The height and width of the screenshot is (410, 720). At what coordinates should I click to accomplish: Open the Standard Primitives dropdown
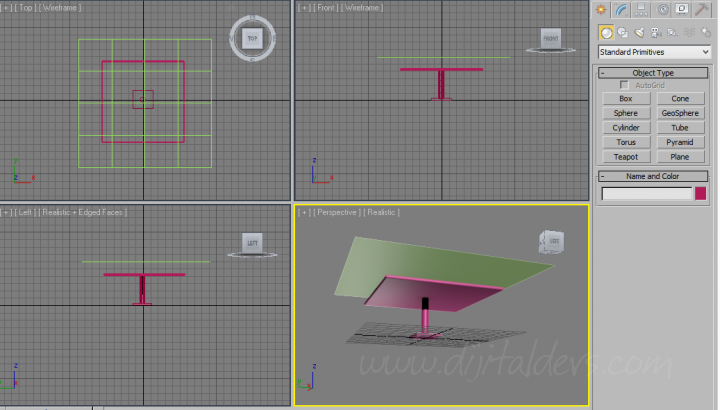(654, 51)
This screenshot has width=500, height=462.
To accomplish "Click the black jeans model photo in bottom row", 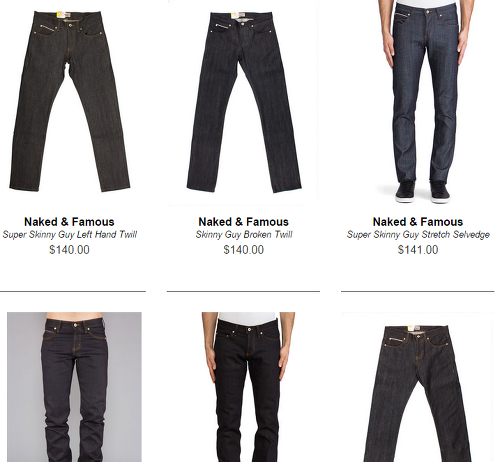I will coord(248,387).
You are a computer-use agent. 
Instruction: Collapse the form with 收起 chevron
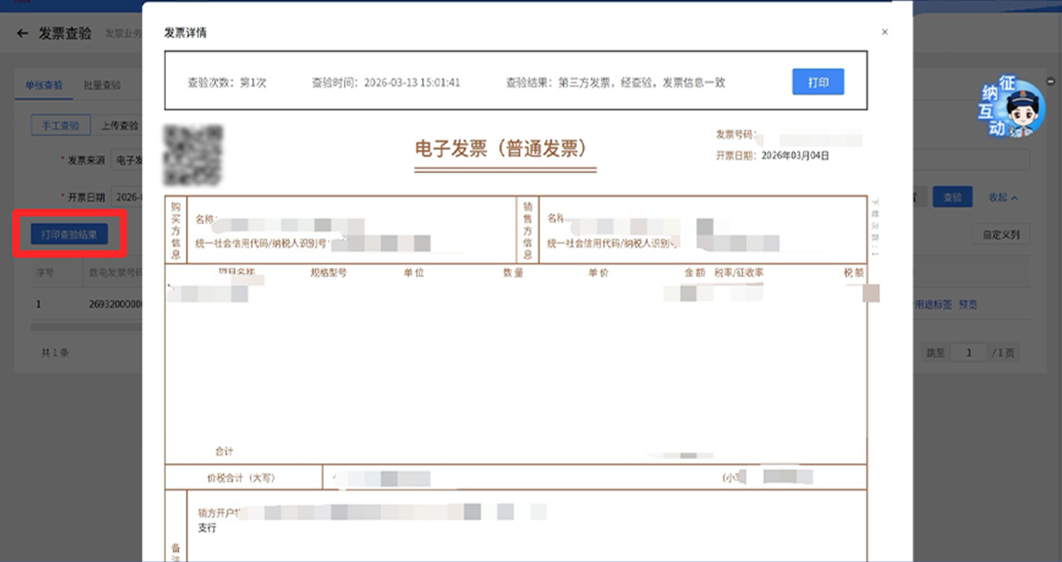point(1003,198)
════════════════════
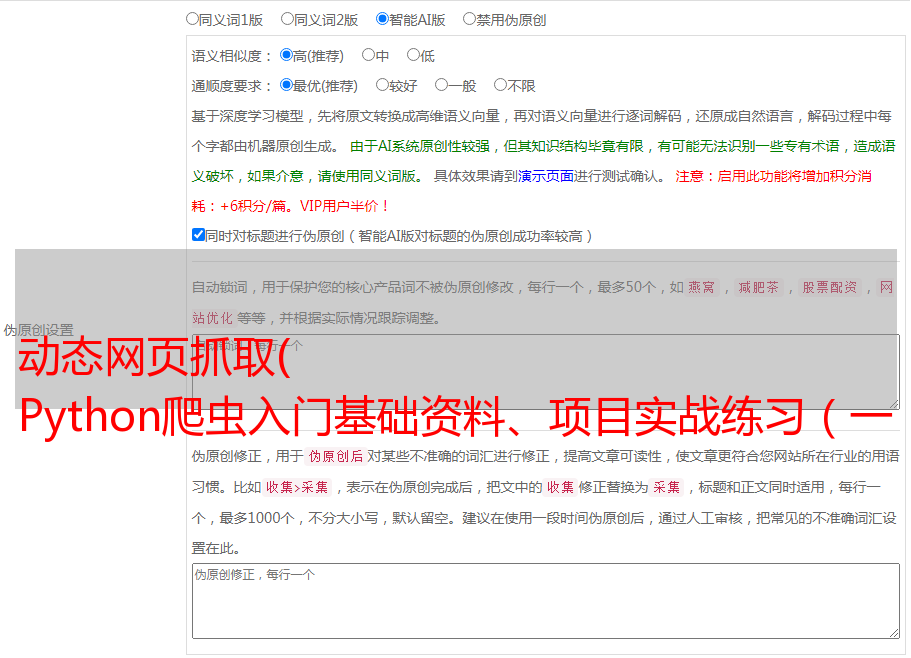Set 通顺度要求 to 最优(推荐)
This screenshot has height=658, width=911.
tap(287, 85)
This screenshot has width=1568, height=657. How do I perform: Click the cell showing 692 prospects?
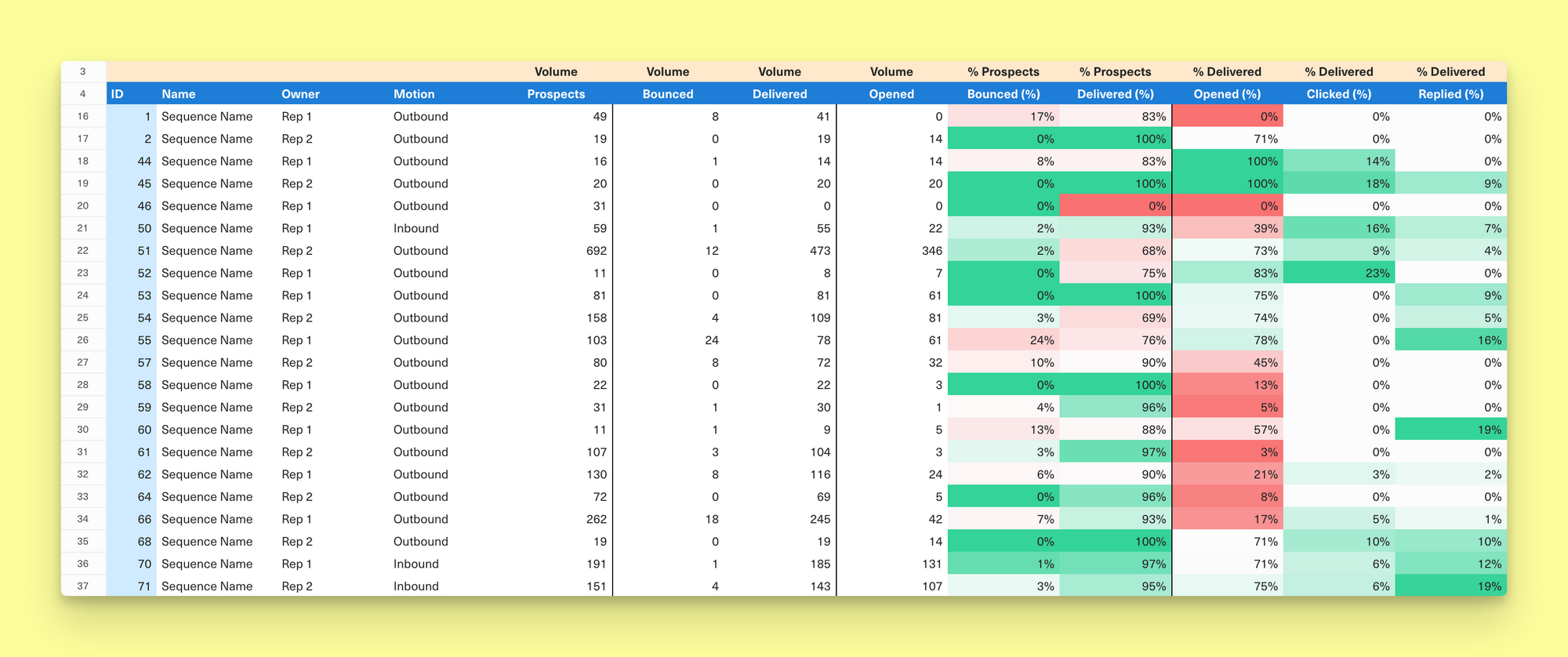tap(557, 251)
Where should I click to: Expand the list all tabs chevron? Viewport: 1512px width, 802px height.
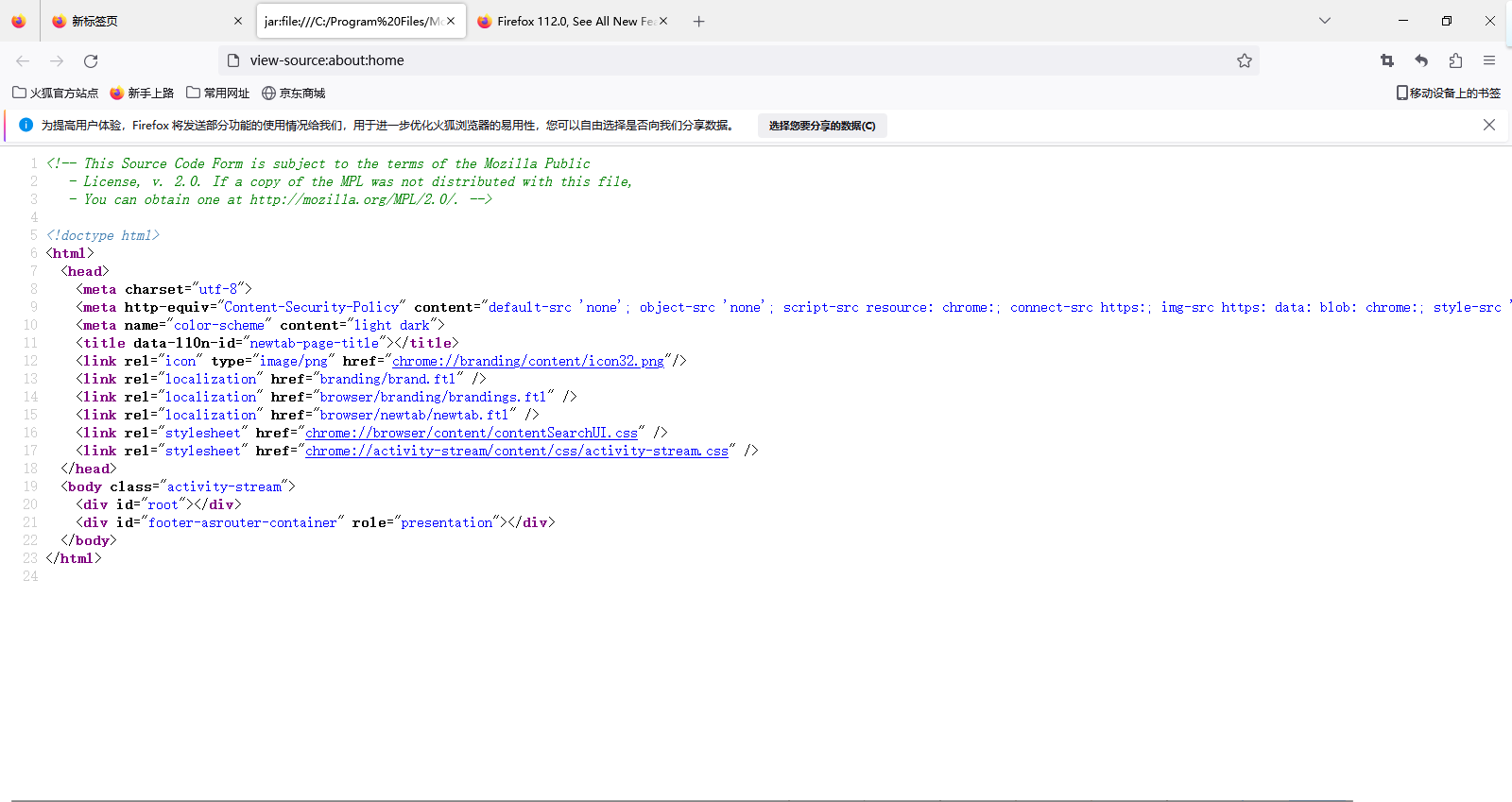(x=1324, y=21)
════════════════════
[Exercise task]: Turn everything from the line containing "Set 通顺度要求 to 最优(推荐)" down to the line containing "(x=1324, y=21)" into a Markdown table with the columns Row and Line, one row per line and blank lines skipped. Leave the pictures out.

[Solution]:
| Row | Line |
|---|---|
| 1 | Set 通顺度要求 to 最优(推荐) |
| 2 | This screenshot has height=658, width=911. |
| 3 | tap(287, 85) |
| 4 | This screenshot has width=1568, height=657. How do I perform: Click the cell showing 692 prospects? |
| 5 | tap(557, 251) |
| 6 | Where should I click to: Expand the list all tabs chevron? Viewport: 1512px width, 802px height. |
| 7 | (x=1324, y=21) |